## Required action:
Write out all of the records precisely. Skip anything that is a picture.

[Dataset entries]
═══

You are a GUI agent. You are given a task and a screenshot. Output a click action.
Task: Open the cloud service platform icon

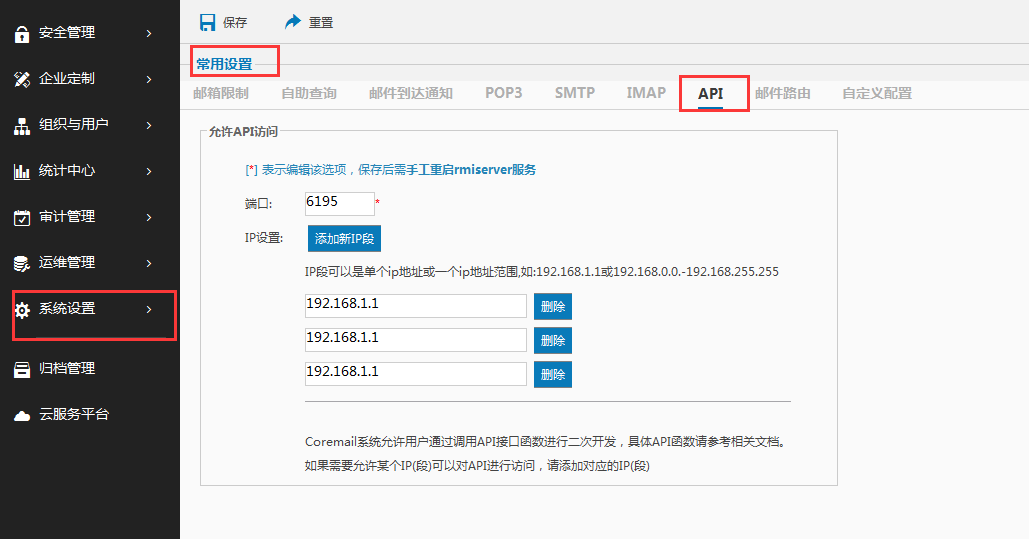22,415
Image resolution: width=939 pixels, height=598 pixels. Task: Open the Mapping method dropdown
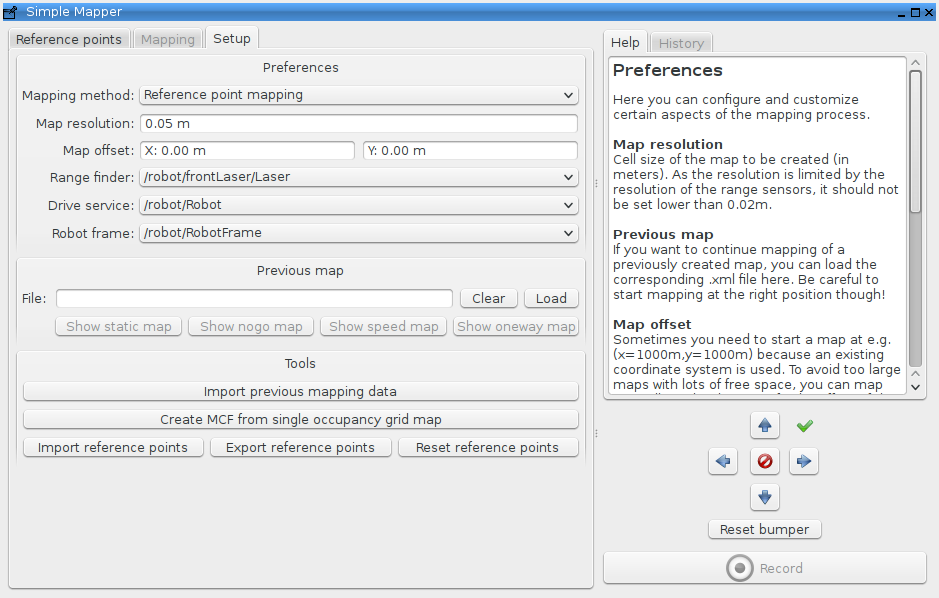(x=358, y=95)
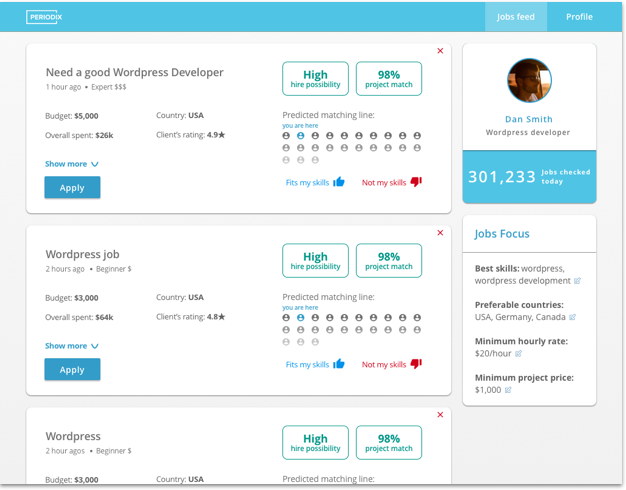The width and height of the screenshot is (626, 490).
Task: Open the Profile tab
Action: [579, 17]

═══

## Reply:
You are a GUI agent. You are given a task and a screenshot. Output a click action.
Task: Open the cloud service platform icon

22,415
Image resolution: width=939 pixels, height=598 pixels. Task: Open the Mapping method dropdown
(x=358, y=95)
The width and height of the screenshot is (626, 490).
Task: Open the Profile tab
Action: [579, 17]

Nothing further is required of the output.